Only lines with the word "agent" are needed; collect each of them from the listing below.
[[ Recorded information, beginning ]]
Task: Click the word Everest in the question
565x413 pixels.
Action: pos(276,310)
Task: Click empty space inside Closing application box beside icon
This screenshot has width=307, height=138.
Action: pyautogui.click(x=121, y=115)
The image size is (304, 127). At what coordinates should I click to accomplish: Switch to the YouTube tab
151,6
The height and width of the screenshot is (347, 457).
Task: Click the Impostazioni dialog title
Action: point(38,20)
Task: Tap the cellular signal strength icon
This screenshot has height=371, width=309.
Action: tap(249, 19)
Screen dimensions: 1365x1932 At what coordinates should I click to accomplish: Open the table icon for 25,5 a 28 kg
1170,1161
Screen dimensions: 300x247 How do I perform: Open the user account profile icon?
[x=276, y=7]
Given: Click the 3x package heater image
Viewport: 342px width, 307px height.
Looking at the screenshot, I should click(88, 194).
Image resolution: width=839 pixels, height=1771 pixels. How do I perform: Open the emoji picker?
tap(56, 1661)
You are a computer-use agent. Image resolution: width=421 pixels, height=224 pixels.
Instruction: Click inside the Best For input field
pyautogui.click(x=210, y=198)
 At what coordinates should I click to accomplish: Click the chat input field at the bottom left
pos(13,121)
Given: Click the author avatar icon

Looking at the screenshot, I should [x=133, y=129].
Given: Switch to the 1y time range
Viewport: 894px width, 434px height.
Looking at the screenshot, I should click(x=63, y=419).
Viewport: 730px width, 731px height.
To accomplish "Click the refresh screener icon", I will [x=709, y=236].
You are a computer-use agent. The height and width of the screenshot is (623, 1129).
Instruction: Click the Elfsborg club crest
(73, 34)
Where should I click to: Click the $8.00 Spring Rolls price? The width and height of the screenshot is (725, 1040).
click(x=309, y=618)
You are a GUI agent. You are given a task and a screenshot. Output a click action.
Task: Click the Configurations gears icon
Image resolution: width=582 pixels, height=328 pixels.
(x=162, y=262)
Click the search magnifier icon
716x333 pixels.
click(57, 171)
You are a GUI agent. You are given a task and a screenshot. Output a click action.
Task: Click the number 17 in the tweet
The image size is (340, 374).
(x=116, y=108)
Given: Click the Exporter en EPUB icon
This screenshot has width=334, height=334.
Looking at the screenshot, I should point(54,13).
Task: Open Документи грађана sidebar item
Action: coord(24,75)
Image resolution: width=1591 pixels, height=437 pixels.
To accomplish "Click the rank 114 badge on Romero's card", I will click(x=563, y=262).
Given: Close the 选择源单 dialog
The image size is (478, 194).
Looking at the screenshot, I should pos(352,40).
[[ Recorded information, end ]]
* [Problem solution]:
You are a computer-use agent. Image resolution: width=421 pixels, height=224 pixels.
You are a computer-use agent. The height and width of the screenshot is (623, 1129).
You are a GUI agent. You are given a task and a screenshot. Output a click action.
You are a GUI agent. You are given a task and a screenshot. Output a click action.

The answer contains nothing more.